After the explosion, which sent radioactivity around the world, the Soviet Union erected a giant containment, known as the sarcophagus, around the wrecked reactor.
But the European group found it was unstable, was not designed to withstand earth tremors and allowed rain and wind into the building, so it does not even properly contain the remaining radioactivity.
Worse still, the instability of the sarcophagus is threatening the integrity of a common services building between Reactor 4 and its neighbour. This building is fundamental to the safe operation of Unit 3, but is itself unstable and not designed to withstand shocks.

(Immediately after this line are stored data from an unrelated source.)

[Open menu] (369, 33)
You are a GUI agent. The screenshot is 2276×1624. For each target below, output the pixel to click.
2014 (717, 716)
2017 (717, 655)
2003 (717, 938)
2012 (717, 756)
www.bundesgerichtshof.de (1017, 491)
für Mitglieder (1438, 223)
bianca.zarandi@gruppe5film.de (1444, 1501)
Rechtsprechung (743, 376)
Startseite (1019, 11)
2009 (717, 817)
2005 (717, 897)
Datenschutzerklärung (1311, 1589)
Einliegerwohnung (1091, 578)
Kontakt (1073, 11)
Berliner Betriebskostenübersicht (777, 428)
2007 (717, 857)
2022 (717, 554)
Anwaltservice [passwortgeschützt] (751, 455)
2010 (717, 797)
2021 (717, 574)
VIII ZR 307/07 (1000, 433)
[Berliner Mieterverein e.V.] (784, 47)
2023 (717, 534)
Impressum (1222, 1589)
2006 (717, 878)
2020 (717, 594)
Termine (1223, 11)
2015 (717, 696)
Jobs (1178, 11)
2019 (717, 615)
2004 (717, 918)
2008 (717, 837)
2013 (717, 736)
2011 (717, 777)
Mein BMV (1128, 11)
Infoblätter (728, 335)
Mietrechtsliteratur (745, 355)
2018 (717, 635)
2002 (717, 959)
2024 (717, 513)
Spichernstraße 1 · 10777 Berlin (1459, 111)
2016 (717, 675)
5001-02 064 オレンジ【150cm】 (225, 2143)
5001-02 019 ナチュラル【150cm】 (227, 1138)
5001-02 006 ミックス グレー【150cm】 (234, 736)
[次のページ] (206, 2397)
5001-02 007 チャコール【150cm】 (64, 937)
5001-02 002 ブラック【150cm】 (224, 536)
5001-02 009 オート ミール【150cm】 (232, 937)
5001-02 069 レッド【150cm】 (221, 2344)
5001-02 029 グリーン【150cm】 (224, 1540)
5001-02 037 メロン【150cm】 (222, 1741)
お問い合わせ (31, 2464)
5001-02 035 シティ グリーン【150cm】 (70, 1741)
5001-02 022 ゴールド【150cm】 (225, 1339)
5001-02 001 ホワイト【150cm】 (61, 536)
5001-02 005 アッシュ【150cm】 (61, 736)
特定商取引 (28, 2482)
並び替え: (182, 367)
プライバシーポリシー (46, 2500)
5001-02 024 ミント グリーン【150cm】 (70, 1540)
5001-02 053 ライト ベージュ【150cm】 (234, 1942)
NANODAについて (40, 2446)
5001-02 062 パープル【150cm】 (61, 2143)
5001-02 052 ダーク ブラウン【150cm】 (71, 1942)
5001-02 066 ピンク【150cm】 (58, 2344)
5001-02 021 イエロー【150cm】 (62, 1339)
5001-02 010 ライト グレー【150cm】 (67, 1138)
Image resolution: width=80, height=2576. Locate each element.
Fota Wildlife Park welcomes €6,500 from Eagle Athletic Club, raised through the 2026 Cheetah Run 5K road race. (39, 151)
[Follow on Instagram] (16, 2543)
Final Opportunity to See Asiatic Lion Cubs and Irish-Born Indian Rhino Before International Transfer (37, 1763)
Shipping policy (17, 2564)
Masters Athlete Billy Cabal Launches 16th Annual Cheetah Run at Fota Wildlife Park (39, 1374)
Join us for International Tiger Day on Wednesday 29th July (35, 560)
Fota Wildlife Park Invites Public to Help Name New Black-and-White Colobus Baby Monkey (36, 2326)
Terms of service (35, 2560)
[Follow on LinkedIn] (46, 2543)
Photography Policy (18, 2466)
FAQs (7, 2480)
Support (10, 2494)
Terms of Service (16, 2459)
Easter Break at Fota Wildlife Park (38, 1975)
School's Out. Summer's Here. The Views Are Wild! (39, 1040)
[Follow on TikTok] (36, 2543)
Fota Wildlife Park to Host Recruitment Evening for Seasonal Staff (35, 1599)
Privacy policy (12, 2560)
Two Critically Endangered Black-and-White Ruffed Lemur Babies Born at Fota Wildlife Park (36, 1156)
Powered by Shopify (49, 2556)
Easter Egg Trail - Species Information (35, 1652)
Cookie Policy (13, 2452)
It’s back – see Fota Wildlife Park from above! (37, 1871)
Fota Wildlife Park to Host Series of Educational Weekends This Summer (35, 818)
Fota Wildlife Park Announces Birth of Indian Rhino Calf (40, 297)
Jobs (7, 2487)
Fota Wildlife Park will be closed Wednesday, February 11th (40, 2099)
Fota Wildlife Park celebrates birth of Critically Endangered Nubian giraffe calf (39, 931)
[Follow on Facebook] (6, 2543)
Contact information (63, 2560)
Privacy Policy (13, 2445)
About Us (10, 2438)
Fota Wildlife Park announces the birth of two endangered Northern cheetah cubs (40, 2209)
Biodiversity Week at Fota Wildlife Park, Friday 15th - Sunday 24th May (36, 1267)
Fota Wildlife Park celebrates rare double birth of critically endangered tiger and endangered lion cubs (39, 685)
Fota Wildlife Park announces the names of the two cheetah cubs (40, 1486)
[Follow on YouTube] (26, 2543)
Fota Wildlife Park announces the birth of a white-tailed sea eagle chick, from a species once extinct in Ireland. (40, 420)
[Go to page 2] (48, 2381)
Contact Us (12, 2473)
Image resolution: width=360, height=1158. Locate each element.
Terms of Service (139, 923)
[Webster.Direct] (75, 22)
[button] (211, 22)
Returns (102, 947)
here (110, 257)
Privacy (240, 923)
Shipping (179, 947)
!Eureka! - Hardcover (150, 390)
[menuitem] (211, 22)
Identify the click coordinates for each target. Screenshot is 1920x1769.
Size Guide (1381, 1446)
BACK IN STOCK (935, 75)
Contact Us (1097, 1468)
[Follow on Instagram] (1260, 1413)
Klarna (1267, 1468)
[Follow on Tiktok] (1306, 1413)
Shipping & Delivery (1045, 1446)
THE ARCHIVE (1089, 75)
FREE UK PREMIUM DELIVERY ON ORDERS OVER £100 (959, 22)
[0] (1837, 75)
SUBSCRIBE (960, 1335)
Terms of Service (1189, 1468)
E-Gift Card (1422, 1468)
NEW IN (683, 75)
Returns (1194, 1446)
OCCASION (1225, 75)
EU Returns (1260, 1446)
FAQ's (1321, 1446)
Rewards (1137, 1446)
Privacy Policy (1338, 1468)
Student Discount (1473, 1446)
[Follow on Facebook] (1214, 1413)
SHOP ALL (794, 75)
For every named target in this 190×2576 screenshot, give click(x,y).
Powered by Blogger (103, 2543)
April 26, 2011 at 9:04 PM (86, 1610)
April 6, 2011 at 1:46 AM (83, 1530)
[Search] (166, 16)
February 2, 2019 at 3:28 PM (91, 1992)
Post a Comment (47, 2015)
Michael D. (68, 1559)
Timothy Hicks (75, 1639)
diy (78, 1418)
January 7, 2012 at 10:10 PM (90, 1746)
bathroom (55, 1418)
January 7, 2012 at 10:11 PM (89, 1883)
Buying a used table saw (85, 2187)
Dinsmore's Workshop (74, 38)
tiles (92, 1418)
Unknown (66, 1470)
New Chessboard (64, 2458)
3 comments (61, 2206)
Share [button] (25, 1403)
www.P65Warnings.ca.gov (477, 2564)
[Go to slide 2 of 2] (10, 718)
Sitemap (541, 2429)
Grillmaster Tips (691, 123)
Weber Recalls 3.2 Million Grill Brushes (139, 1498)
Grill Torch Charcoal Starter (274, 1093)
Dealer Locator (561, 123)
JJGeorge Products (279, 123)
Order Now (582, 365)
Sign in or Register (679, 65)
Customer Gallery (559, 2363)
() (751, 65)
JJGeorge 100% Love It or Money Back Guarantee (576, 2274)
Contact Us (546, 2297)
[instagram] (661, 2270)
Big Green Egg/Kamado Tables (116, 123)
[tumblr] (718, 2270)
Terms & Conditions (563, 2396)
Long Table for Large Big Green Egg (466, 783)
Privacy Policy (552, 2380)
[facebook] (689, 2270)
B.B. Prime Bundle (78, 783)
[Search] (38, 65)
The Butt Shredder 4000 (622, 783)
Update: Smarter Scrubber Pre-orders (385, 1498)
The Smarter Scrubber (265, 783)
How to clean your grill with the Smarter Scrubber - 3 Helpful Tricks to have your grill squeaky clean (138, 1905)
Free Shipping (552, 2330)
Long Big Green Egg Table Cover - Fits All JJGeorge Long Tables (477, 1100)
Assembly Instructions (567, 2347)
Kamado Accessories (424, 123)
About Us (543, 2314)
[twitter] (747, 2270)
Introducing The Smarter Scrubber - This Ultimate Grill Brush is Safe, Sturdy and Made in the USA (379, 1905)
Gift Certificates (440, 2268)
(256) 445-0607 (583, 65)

The EU group recommended that Unit 3 be shut down and both reactors covered by a new airtight building that would have to be strong enough to stand for 100 years and big enough to allow complete dismantling of the structures within it.
Ukraine has denounced the report as Western pressure to close the remaining Chernobyl reactors, which generate 7 per cent of the country's electricity. President Leonid Kuchma visited the station this month and said it was up to the international community to work out a plan if it wanted Chernobyl closed.